**WORK TO DO:**
Pick out and copy every line in the items below that contains the word "more". Case counts.

»»

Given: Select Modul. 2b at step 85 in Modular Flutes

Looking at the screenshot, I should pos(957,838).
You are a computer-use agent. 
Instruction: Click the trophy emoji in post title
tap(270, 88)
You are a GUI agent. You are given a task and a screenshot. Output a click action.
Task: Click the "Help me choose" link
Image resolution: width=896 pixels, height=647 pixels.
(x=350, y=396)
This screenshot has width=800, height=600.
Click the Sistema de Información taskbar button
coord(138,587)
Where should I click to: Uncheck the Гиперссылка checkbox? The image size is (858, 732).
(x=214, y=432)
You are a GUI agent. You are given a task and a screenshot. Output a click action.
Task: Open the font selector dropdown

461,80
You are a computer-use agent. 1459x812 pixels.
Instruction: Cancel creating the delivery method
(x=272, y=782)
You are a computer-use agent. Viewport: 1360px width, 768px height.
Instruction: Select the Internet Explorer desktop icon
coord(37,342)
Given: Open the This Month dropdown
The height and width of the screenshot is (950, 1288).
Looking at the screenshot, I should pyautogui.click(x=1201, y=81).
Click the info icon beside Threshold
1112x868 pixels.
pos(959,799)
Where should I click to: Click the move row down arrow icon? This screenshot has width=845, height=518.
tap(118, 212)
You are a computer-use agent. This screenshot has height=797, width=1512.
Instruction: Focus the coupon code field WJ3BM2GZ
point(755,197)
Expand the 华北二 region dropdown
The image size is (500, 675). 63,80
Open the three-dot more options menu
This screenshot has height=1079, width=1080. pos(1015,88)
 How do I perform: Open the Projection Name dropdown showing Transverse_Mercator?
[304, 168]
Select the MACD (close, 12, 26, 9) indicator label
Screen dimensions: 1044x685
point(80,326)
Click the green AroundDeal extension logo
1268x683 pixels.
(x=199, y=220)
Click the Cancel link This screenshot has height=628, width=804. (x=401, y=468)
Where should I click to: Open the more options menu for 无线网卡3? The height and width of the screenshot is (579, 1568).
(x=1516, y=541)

««

**ANSWER FOR THE TASK:**
Open the three-dot more options menu
Where should I click to: Open the more options menu for 无线网卡3? The height and width of the screenshot is (579, 1568).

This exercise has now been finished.